The consequences of minimum-wage increases, at the historical levels studied in the U.S., are well known to labor economists. A summary of the research published last year by the Institute for the Study of Labor, and authored by University of California-Irvine economist David Neumark, found that each 10% hike in the minimum wage on the state and federal level has caused a 1% to 2% drop in youth employment. Similarly, researchers at the Federal Reserve Bank of Chicago found an increase in fast-food prices associated with the same wage change.
Given the scope and schedule of these new minimum-wage increases, the impact on prices and employment may be even steeper this time. The current federal minimum wage is $7.25, half of what San Francisco’s wage floor will be set at by 2018 after a series of increases that begin in May. Nationally, Congress phased in the last 40% increase to $7.25 over a three-year period; in Oakland, an almost-identical 36% increase happened overnight on March 1.
Businesses’ first line of defense against these labor-cost increases is an offsetting increase in prices. The magnitude is staggering: In Oakland, local restaurants are raising prices by as much as 20%, with the San Francisco Chronicle reporting that “some of the city’s top restaurateurs fear they will lose customers to higher prices.” Thanks to a quirk in California law that prohibits full-service restaurants from counting tips as income, other operators—who were forced to give their best-paid employees a raise—are rethinking their business model by eliminating tips as they raise prices.

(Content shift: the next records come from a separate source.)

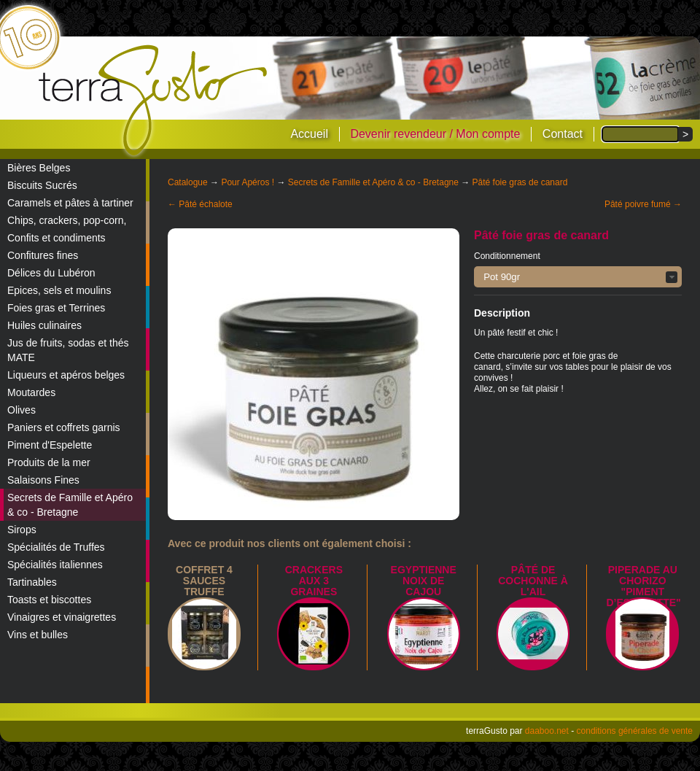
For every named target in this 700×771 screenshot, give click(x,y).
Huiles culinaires (44, 325)
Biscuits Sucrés (42, 185)
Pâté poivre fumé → (643, 204)
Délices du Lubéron (51, 273)
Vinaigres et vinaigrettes (61, 617)
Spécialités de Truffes (56, 547)
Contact (562, 133)
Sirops (22, 530)
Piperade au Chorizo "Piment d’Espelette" (643, 586)
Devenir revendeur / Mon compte (435, 133)
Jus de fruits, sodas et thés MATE (68, 350)
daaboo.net (547, 731)
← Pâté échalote (200, 204)
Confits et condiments (56, 238)
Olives (21, 410)
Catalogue (187, 182)
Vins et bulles (37, 635)
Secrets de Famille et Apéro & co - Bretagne (70, 505)
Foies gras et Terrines (56, 308)
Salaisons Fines (43, 480)
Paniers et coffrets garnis (63, 427)
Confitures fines (42, 255)
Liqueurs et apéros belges (66, 375)
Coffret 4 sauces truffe (204, 581)
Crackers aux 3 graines (314, 581)
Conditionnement (507, 256)
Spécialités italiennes (55, 565)
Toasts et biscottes (49, 600)
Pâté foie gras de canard (520, 182)
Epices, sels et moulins (59, 290)
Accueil (309, 133)
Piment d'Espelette (50, 445)
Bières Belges (39, 168)
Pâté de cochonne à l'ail (533, 581)
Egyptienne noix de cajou (424, 581)
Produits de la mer (49, 462)
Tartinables (32, 582)
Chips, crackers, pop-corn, (66, 220)
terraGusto (154, 101)
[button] (578, 276)
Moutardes (31, 392)
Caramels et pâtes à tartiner (70, 203)
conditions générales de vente (634, 731)
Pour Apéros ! (247, 182)
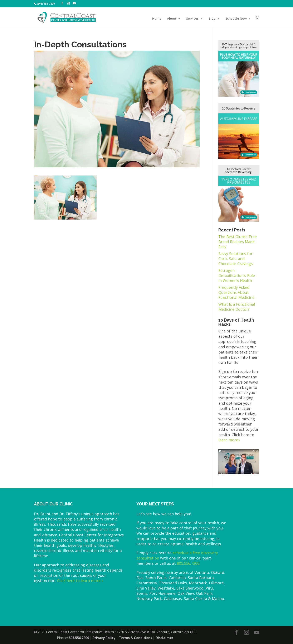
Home (157, 19)
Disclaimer (164, 638)
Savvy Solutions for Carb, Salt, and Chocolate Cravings (236, 258)
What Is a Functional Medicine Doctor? (237, 307)
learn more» (229, 440)
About (172, 19)
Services (193, 19)
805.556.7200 (188, 563)
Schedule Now (236, 19)
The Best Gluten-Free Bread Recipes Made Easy (238, 242)
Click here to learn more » (80, 580)
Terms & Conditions (135, 638)
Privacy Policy (104, 638)
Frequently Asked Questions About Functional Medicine (236, 292)
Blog (212, 19)
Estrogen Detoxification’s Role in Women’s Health (237, 276)
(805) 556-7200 (46, 4)
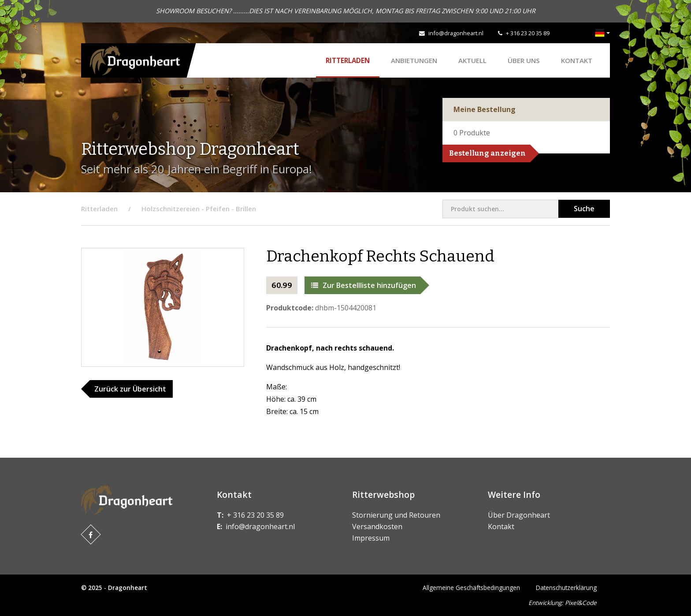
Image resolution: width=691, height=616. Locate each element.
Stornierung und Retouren (396, 515)
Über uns (524, 60)
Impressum (371, 538)
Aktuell (472, 60)
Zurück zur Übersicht (130, 389)
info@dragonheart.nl (456, 33)
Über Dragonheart (519, 515)
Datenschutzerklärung (566, 587)
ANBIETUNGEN (414, 60)
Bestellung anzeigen (487, 153)
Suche (584, 209)
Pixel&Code (581, 602)
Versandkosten (377, 526)
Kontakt (576, 60)
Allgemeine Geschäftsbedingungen (471, 587)
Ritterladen (348, 60)
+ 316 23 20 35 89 (528, 33)
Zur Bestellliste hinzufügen (364, 285)
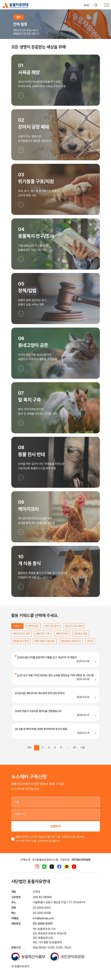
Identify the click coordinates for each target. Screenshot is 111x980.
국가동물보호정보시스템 (45, 860)
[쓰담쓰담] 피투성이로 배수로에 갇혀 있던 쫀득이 (40, 693)
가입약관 (65, 860)
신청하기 (56, 826)
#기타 (90, 641)
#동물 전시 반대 (21, 641)
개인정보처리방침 (81, 860)
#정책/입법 (33, 626)
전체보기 (17, 626)
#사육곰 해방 (81, 633)
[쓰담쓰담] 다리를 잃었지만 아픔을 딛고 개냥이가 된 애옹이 (46, 657)
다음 (82, 748)
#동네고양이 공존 (22, 633)
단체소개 (25, 860)
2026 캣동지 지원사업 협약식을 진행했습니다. (38, 711)
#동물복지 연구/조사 (71, 641)
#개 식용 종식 (52, 626)
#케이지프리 (62, 633)
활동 (18, 17)
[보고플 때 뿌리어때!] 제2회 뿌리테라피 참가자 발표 (41, 729)
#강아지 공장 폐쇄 (74, 626)
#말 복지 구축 (43, 633)
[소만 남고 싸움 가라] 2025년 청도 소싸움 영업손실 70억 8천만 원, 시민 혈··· (55, 675)
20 (75, 748)
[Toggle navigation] (106, 5)
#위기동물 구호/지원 (44, 641)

Ironically, this change in compensation practices has reduced the take-home pay for some of the employees it was supposed to help: At the Oakland restaurant Homestead, the East Bay Express reported that servers are taking “a substantial pay cut,” earning a flat wage of $18 to $24 an hour and no tips instead of the $35 to $55 an hour they were accustomed to earning when tips were included.
Though higher prices are a risk that some businesses were able to take, others haven’t had the option. The San Francisco retailer Borderlands Books made national news in February when the owner announced that the city’s $15 minimum wage would put him out of business, in part because the prices of his products were already printed on the covers. (A unique customer fundraiser gave Borderlands a stay of execution until at least March of 2016.)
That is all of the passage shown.